Furthermore, when we first began, it was difficult for us to determine what layout of graphics we should use. Several times, we changed the format of our design, settling on a simple black and white theme in order to make it easier for visually impaired individuals to enjoy. In addition, because we do not have such disabilities ourselves, it was especially difficult to try and research from the perspective of someone who does. Therefore, we took into account feedback that we received on our page and actively listened to others.

Considering our time frame, however, we did fairly well, acquiring approximately 190 likes and reaching almost 6000 people. Our hope is that the campaign has played role in making the internet more inclusive, no matter how big or small.

Overall, creating a social media campaign was enriching. Not only did we learn about how social media can be used as an effective tool to spread positive messages, we also learned how difficult it can be to start and run a campaign. For us, the key struggle was choosing a topic. However, once we decided upon Internet Inclusive, it was not difficult to find and come up with content. Because we knew many of the pages we challenged, this too, did not prove to be too difficult. Furthermore, we worked incredibly well together, listening to each member’s input and coming up with compromises when necessary. What was difficult was the marketing angle - posting often and at the right time. Creating “viral content” is never easy, which is why it was challenging to obtain 200 or more likes in the given time frame.
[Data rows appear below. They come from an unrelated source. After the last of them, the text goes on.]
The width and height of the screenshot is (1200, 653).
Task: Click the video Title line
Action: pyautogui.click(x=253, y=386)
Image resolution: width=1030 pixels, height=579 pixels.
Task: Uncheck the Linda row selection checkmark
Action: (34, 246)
Furthermore, creating a campaign was a learning experience for us. After starting our Facebook page, we decided to change the layout of our graphics in order to make it more visible for people with sight impairments, as we found that our original graphics may not have been friendly for people with visual disabilities. Also, we fixed the descriptions of our graphics after one person had written us a message with some recommendations about how to improve the quality of our initiative.
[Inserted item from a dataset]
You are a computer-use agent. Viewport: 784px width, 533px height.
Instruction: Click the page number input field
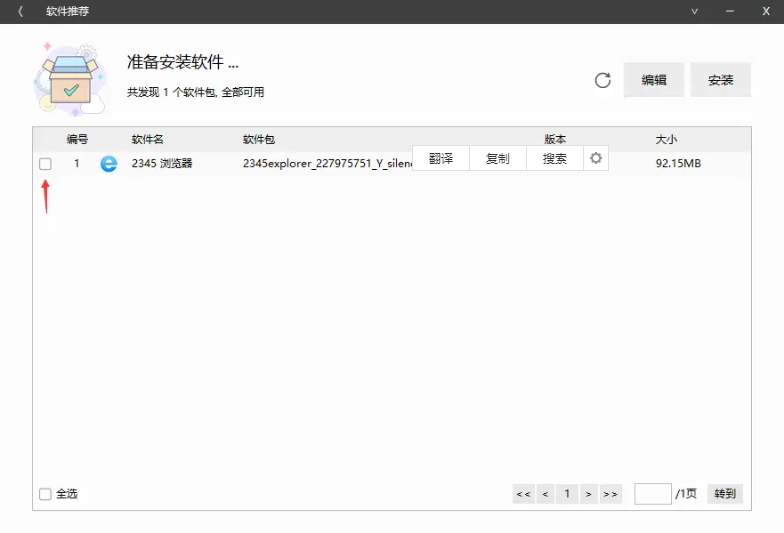tap(652, 494)
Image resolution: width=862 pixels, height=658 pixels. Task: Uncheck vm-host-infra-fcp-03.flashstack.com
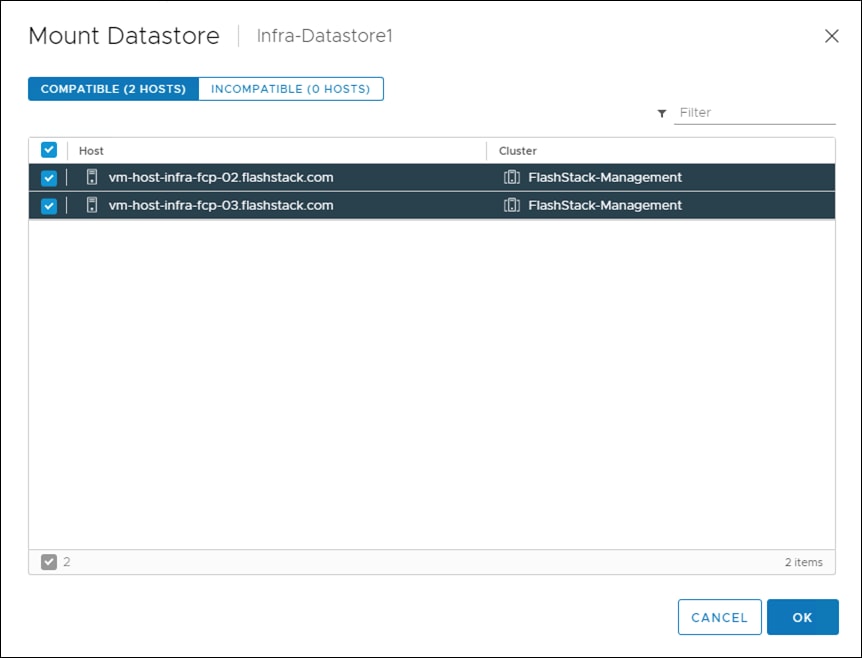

Regarding the organizations we’ve challenged, none of them rejected but we still haven’t come up with effective ways of encouraging our existing partners to keep the job done - and the potential ones to accept our challenge. Overall, we perceive our campaign to be fairly successful, although not all goals have been fully reached.

In the process, we have learned a few key lessons:
1) Always ask for feedback - do it on every stage of a project, try to consult it with as many various people as possible,
2) Do not be afraid of deleting all your previous work and starting all over again with a fresh idea - even if it happens just before the deadline of submitting a subject,
3) Reach out to many organizations and people interested in your topic in order to spread the news about your initiative,
4) Stay open to new ideas coming along an implementation process, learn through experiments and have fun!